#### Your objective:
Take the line that contains "Image resolution: width=1199" as the first and the last line of the material as the final one; set down exactly the lines in that span.

'''

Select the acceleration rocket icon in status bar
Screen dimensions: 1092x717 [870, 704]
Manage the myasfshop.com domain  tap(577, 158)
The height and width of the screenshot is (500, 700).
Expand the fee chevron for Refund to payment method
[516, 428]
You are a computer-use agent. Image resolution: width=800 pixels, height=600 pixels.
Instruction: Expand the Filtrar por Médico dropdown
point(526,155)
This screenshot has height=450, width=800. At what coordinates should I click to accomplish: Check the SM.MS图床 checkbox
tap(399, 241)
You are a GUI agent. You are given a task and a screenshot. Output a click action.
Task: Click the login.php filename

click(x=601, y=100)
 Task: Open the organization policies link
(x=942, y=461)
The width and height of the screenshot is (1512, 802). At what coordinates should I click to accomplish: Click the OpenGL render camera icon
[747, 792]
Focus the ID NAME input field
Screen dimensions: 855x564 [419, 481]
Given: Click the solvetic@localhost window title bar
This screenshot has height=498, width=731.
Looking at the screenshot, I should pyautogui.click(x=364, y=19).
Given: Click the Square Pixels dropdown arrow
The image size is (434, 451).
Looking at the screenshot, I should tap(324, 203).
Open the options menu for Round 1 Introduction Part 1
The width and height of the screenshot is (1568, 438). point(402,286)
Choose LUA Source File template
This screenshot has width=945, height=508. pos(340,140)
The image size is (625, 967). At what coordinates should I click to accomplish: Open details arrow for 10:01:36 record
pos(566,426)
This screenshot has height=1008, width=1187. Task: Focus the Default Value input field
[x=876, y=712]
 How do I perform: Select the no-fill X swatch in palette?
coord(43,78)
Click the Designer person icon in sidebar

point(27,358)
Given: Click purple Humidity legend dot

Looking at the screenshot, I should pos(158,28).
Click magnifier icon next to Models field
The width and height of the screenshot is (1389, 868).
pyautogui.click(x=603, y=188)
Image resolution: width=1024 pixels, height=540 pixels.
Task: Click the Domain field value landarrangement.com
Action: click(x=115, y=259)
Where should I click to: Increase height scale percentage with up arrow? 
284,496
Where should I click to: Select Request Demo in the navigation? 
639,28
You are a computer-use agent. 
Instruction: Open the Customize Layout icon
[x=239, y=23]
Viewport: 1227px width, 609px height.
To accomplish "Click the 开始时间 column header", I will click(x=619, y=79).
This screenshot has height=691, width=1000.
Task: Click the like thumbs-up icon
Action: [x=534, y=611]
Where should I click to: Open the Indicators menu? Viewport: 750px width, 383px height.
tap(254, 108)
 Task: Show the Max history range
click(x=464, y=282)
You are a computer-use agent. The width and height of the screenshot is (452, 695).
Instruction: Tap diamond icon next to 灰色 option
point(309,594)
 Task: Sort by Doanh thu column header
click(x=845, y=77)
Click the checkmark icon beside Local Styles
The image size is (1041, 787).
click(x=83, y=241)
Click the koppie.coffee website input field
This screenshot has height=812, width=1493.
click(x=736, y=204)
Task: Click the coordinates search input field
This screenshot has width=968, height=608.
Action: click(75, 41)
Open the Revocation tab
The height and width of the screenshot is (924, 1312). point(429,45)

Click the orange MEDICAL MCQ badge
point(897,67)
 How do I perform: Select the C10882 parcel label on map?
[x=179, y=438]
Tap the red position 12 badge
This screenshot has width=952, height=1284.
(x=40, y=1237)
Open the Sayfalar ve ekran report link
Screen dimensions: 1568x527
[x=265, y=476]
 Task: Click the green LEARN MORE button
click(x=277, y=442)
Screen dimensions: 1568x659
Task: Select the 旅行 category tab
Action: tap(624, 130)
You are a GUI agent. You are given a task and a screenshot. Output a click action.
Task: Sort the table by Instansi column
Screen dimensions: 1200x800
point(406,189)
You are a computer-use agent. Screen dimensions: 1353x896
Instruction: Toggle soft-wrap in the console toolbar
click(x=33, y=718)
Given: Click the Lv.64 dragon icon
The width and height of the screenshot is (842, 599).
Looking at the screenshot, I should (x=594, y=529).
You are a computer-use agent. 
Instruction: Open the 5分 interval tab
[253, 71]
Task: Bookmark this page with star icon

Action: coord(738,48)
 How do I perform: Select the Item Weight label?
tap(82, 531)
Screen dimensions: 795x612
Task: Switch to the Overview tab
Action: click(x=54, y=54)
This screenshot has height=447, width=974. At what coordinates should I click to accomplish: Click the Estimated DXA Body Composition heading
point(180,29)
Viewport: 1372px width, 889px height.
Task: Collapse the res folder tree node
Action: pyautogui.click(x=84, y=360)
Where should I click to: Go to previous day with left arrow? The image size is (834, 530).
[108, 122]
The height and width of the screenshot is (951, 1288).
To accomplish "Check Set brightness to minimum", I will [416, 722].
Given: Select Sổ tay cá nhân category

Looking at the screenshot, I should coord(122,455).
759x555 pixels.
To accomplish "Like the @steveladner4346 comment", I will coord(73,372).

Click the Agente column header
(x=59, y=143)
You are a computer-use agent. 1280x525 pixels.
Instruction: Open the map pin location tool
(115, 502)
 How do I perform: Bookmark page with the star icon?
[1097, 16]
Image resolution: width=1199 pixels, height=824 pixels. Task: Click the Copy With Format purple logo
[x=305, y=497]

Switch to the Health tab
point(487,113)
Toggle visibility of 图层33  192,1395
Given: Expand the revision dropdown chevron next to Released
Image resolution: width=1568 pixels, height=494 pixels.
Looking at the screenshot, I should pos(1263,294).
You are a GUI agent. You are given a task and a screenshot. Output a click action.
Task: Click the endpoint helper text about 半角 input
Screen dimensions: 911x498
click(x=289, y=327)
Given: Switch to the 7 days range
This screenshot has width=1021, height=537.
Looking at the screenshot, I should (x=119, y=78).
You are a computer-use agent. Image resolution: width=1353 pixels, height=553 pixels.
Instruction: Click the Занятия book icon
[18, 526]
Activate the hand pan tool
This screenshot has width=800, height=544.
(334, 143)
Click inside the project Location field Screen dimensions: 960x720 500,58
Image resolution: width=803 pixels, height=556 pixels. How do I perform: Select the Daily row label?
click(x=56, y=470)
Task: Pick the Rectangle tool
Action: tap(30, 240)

'''

#### Answer to this problem:
Image resolution: width=1199 pixels, height=824 pixels. Task: Click the Copy With Format purple logo
[x=305, y=497]

Switch to the Health tab
point(487,113)
Toggle visibility of 图层33  192,1395
Given: Expand the revision dropdown chevron next to Released
Image resolution: width=1568 pixels, height=494 pixels.
Looking at the screenshot, I should pos(1263,294).
You are a GUI agent. You are given a task and a screenshot. Output a click action.
Task: Click the endpoint helper text about 半角 input
Screen dimensions: 911x498
click(x=289, y=327)
Given: Switch to the 7 days range
This screenshot has width=1021, height=537.
Looking at the screenshot, I should (x=119, y=78).
You are a computer-use agent. Image resolution: width=1353 pixels, height=553 pixels.
Instruction: Click the Занятия book icon
[18, 526]
Activate the hand pan tool
This screenshot has width=800, height=544.
(334, 143)
Click inside the project Location field Screen dimensions: 960x720 500,58
Image resolution: width=803 pixels, height=556 pixels. How do I perform: Select the Daily row label?
click(x=56, y=470)
Task: Pick the Rectangle tool
Action: tap(30, 240)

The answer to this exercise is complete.